Records:
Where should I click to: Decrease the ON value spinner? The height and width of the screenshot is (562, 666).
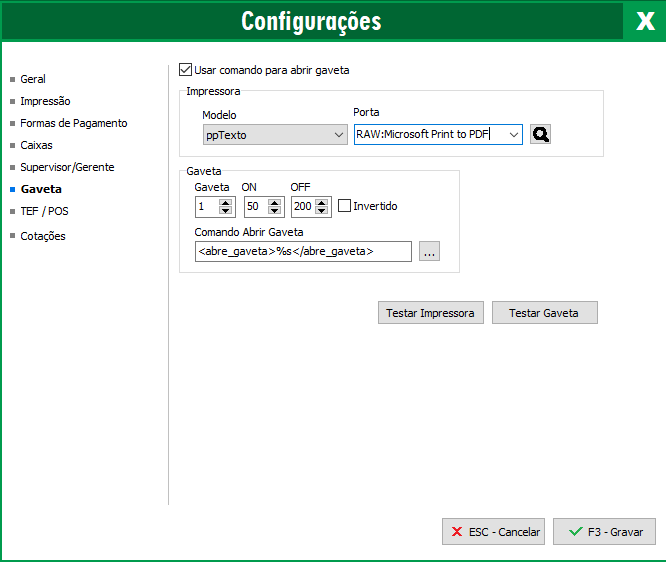(x=274, y=211)
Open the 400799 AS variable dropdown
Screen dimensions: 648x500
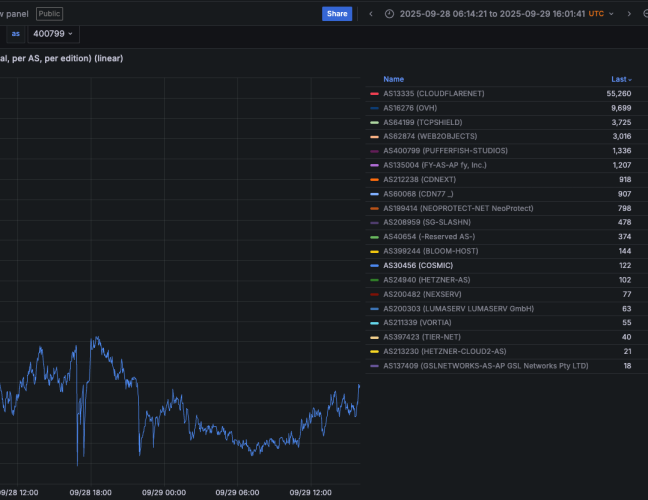coord(55,34)
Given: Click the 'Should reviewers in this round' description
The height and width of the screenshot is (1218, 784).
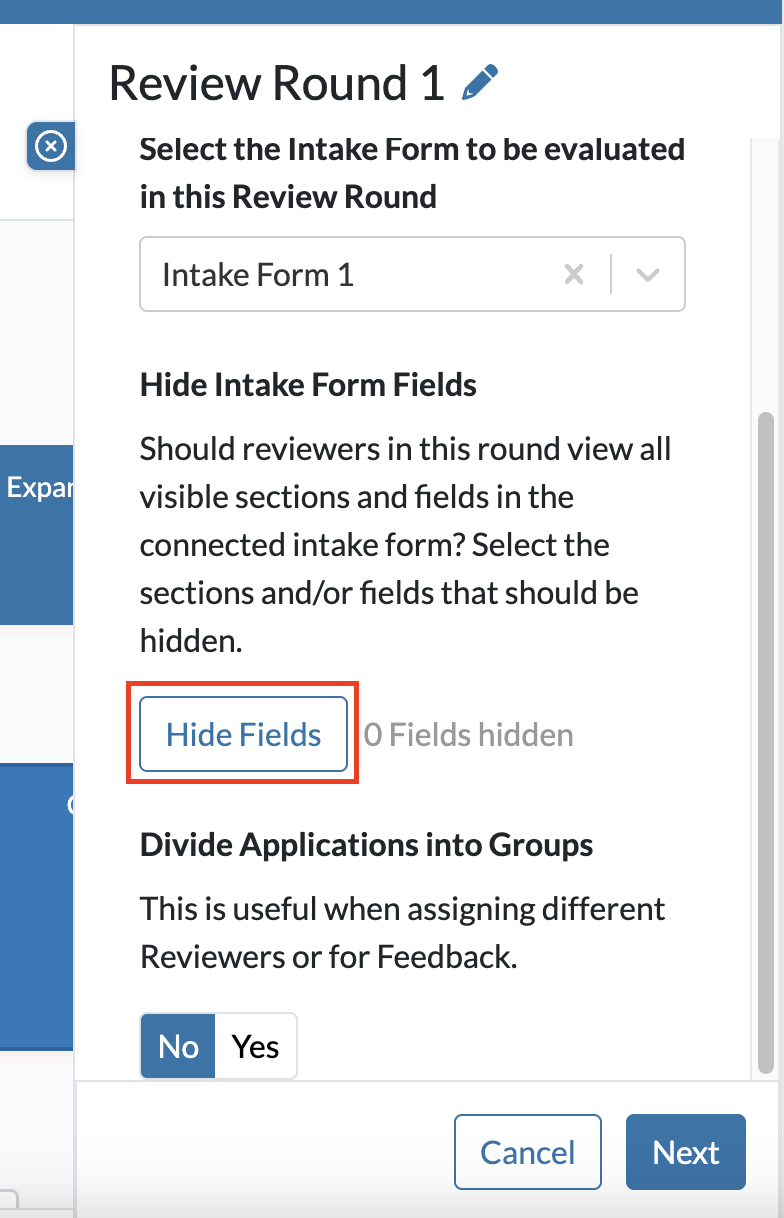Looking at the screenshot, I should (x=405, y=545).
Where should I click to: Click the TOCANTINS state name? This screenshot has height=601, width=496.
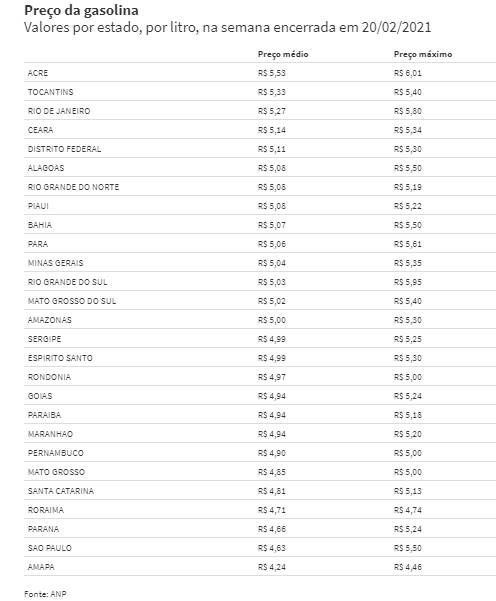coord(50,92)
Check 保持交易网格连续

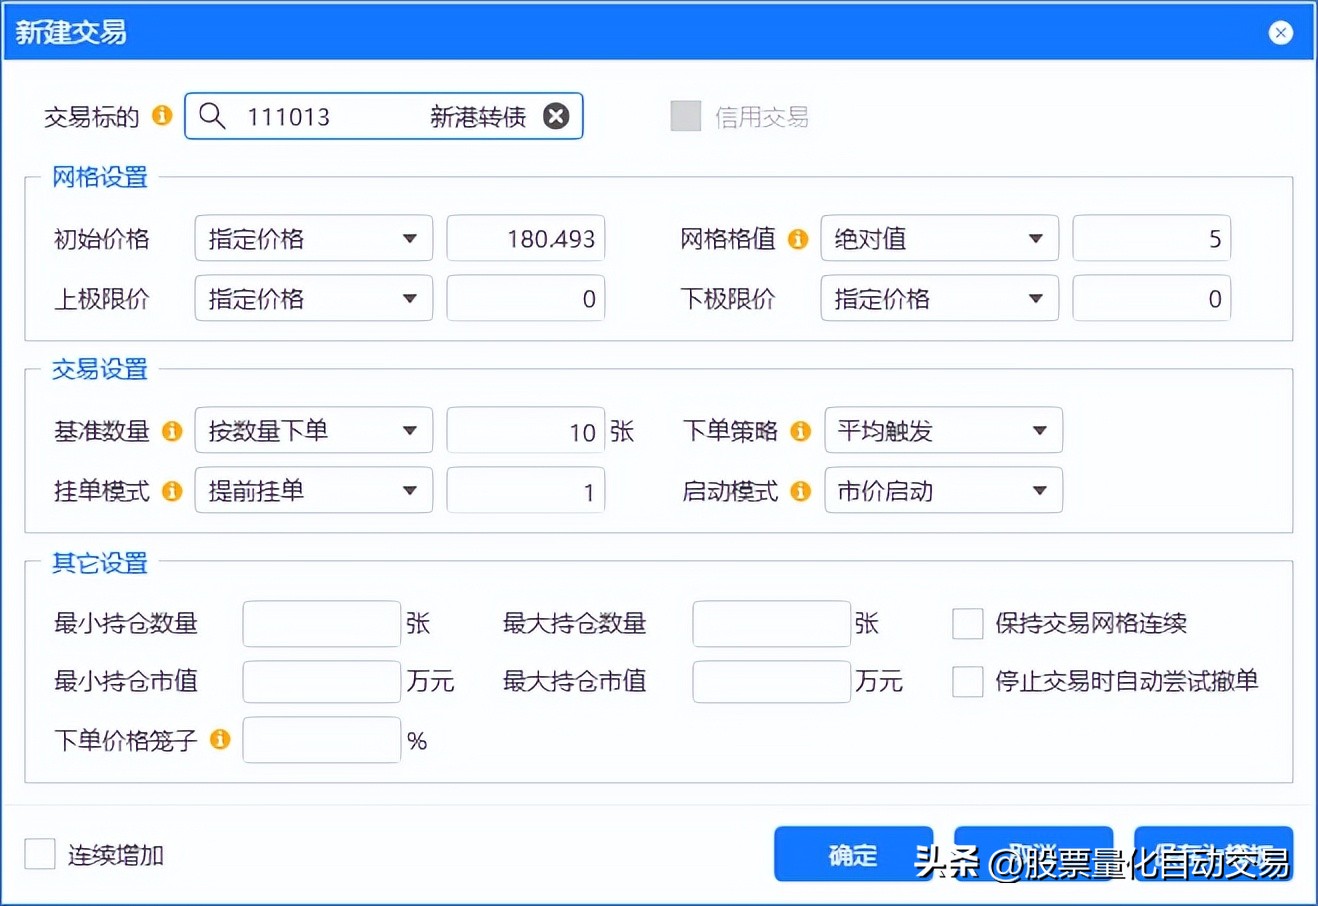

Task objective: Every line of the data above is to be set down word for word, with the pictures left out.

Exercise result:
Where should I click to: Decrease the ON value spinner? The height and width of the screenshot is (562, 666).
(x=274, y=211)
Open the 400799 AS variable dropdown
Screen dimensions: 648x500
coord(55,34)
Given: Click the 'Should reviewers in this round' description
The height and width of the screenshot is (1218, 784).
Looking at the screenshot, I should (x=405, y=545).
Where should I click to: Click the TOCANTINS state name? This screenshot has height=601, width=496.
coord(50,92)
Check 保持交易网格连续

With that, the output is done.